OTP Row 0x05A USB_BOOT_FLAGS_R1

Redundant copy of 0x059.

OTP Row 0x05B USB_BOOT_FLAGS_R2

Redundant copy of 0x059.

OTP Row 0x05C USB_WHITE_LABEL_ADDR

Row index where the start of the “White Label” structure are stored.

(varies) USB_WHITE_LABEL

Conceptually, this can be thought of as the following C-struct:

typedef struct _STRING_REF {
    // least significant seven bits of first byte
    uint8_t Character_Count : 7;
    // Most significant bit of first byte
    uint8_t Is_Two_Byte_Unicode : 1;
    // Valid range: 0x10..0xFF
    uint8_t Row_Offset_From_USB_White_Label;
} STRING_REF;
_Static_assert(sizeof(STRING_REF) == 2, ""); // 16 bits

typedef struct _USB_WHITE_LABEL {
    uint16_t   USB_Device_VendorID;
    uint16_t   USB_Device_ProductID;
    uint16_t   USB_Device_Standard_Version; // aka BCD
    uint16_t   USB_Device_Language_ID; // 0x0409 is default
    STRING_REF USB_Device_Manufacturer; 
    STRING_REF USB_Device_Product;
    STRING_REF USB_Device_Serial_Number;
    uint16_t   USB_Device_Max_Power_mA;
    STRING_REF Volume_Label;
    STRING_REF SCSI_VendorID;
    STRING_REF SCSI_ProductID;
    STRING_REF SCSI_Version;
    STRING_REF Index_htm_Redirect_URL;
    STRING_REF Index_htm_Redirect_Name;
    STRING_REF Info_uf2_Model;
    STRING_REF Info_uf2_Board_ID;
} USB_WHITE_LABEL;

Major GOTCHA!

The string reference values stored in the USB_WHITE_LABEL structure can only point forward, and can point forward a maximum of 255 rows.
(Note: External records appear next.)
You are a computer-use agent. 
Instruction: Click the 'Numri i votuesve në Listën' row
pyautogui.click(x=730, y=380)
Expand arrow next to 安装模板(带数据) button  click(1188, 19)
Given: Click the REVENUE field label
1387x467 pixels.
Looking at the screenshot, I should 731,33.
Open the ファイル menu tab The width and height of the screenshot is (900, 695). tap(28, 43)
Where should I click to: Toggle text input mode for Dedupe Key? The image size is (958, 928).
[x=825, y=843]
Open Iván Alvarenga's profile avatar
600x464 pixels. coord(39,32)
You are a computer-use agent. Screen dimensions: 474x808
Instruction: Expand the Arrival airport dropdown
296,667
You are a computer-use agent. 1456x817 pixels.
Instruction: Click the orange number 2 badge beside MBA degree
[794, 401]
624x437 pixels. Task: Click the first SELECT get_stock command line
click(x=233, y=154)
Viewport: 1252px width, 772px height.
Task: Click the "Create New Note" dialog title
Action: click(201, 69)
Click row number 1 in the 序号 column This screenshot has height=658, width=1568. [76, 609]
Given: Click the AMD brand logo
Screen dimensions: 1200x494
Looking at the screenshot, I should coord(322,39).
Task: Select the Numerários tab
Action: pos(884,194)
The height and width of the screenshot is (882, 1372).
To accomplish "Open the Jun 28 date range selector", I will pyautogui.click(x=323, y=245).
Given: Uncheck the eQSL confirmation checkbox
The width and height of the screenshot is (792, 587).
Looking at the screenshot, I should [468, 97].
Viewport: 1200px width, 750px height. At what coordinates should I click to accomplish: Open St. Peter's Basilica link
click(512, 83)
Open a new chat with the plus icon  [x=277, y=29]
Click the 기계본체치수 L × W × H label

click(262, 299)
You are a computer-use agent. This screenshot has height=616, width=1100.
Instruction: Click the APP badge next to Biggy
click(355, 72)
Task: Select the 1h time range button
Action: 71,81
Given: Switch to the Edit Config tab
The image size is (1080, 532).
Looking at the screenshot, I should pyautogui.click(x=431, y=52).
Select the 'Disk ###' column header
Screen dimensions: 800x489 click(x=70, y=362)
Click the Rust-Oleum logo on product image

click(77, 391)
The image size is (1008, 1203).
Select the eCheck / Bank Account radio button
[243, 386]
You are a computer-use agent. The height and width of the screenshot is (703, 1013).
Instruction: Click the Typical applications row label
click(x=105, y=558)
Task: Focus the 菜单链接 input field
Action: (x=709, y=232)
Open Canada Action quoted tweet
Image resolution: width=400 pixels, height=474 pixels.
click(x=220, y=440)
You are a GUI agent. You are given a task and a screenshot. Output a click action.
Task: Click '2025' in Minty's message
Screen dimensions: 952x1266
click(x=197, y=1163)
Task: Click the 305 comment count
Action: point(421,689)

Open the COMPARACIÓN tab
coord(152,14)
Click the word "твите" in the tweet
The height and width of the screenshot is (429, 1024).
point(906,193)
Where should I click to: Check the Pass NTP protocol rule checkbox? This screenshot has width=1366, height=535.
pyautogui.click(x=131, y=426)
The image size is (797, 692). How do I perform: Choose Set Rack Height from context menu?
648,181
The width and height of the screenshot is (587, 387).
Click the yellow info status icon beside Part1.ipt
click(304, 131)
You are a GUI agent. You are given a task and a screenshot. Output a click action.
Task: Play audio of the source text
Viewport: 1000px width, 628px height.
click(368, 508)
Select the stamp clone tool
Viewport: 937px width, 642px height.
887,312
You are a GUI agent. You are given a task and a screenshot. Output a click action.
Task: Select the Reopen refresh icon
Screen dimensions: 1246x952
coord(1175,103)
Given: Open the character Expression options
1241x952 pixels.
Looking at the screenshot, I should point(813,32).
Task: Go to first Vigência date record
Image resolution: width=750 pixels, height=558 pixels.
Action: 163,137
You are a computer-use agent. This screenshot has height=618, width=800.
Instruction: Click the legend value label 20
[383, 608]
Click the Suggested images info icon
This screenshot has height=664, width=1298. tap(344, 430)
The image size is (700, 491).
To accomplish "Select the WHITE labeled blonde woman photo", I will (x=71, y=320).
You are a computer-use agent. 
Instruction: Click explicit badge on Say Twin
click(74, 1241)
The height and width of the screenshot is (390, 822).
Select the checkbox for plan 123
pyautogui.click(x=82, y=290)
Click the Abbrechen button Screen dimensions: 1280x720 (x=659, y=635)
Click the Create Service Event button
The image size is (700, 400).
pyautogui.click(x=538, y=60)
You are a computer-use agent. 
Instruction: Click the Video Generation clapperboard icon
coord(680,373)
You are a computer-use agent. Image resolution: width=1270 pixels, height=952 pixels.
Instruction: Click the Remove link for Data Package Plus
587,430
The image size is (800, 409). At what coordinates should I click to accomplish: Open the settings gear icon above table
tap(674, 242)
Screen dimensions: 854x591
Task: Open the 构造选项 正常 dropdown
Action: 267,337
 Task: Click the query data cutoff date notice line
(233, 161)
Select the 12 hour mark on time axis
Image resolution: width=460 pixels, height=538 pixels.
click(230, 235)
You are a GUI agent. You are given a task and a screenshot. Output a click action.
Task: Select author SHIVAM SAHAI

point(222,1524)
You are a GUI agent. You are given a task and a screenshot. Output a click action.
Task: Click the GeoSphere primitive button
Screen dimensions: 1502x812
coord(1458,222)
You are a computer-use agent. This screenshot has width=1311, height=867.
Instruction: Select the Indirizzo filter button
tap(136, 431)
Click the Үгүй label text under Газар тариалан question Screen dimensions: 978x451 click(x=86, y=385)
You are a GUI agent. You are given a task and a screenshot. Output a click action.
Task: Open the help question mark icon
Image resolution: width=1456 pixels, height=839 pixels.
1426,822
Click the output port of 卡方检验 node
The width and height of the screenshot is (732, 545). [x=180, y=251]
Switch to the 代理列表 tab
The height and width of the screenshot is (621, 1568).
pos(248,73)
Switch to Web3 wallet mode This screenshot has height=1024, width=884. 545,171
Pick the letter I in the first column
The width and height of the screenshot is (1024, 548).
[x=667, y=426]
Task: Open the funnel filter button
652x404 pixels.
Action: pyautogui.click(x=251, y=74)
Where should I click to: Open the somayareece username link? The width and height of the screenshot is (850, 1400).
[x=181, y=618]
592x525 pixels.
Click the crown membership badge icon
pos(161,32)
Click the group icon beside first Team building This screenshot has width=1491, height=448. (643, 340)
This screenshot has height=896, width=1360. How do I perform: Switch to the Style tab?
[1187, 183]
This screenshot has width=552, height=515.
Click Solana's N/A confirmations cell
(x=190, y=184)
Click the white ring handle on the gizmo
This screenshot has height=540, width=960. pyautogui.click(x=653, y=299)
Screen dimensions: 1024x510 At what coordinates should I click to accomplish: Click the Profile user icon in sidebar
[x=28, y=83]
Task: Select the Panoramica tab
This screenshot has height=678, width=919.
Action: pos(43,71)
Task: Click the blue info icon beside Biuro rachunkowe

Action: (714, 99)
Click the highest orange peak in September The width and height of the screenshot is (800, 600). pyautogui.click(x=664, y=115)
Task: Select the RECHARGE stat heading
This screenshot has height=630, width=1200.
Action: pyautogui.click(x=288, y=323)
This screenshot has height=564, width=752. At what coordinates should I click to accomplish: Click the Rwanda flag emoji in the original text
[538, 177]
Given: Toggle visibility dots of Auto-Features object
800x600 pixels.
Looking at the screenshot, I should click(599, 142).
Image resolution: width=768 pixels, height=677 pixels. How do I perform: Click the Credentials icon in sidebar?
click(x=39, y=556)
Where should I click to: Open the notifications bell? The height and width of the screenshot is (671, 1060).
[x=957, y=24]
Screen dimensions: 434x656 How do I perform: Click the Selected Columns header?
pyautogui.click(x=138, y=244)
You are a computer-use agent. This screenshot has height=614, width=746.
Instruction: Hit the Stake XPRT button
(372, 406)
Thus, the strings to be used must be stored after, but close to, the USB_WHITE_LABEL itself.

It is not clear yet in which order to store the individual characters in a given OTP row.

Hacks

Because the STRING_REF is a counted (not null-terminated) string, a string that is a sub-string of another string may be directly referenced, so long as the starting point in the string is an even offset (for ASCII). It’s always possible to do this for unicode strings.

e.g., If storing “Bus Pirate ABC” and “Bus Pirate”, both STRING_REF can point to the start of “Bus Pirate ABC”, the second will just indicate fewer characters are used.

I will use this later to reduce the number of rows needed to store the strings.

What is being overridden

For this first example, let’s override the following data:

• USB_VID = 0x1209
• USD_PID = 0x7332
• USB_MANUFACTURER = “Bus Pirate”
• USB_PRODUCT = “Bus Pirate 6”
• VOLUME_LABEL = “BP6_BOOT”
• UF2_REDIRECT_URL = “https://buspirate.com/”
• UF2_REDIRECT_NAME = “buspirate.com”
• SCSI_VENDOR_ID = “Bus Pir8”
• SCSI_PRODUCT_ID = “Bus Pirate 6”
• UF2_INFO_MODEL = “Bus Pirate 6”
• UF2_INFO_BOARD_ID = “Rev 0 LineA 20250214T012759Z”

Just the strings …

There are only a few strings that need to be written to the OTP.

The second string re-uses the same OTP rows used for the first string, just fewer characters. For the fifth string, it’s just lucky that the https:// is an even number of characters, allowing to point a few OTP rows into the middle of that string for just the hostname.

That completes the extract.